Pixel coordinate grounding data
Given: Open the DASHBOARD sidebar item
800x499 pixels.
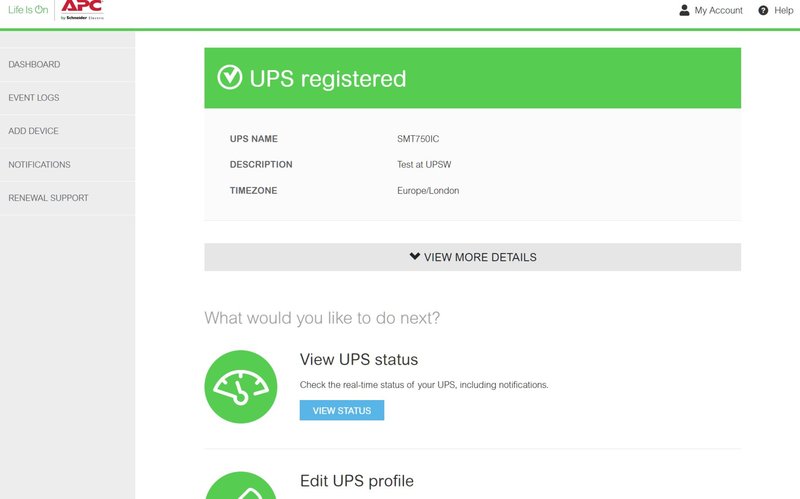Looking at the screenshot, I should pyautogui.click(x=67, y=64).
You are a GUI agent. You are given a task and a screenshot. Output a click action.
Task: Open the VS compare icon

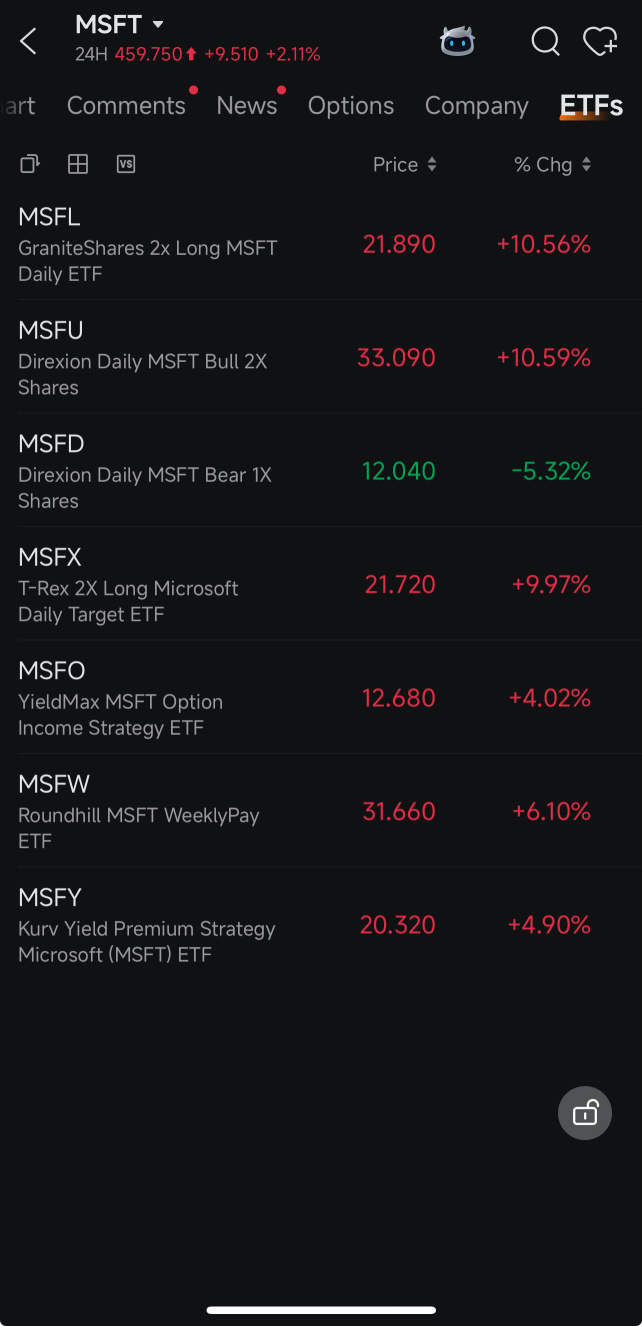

■ What is needed:
Filter the entries down to the lines with the word "Open" in them.

■ Solved exercise:
Given: Open the DASHBOARD sidebar item
Task: Open the VS compare icon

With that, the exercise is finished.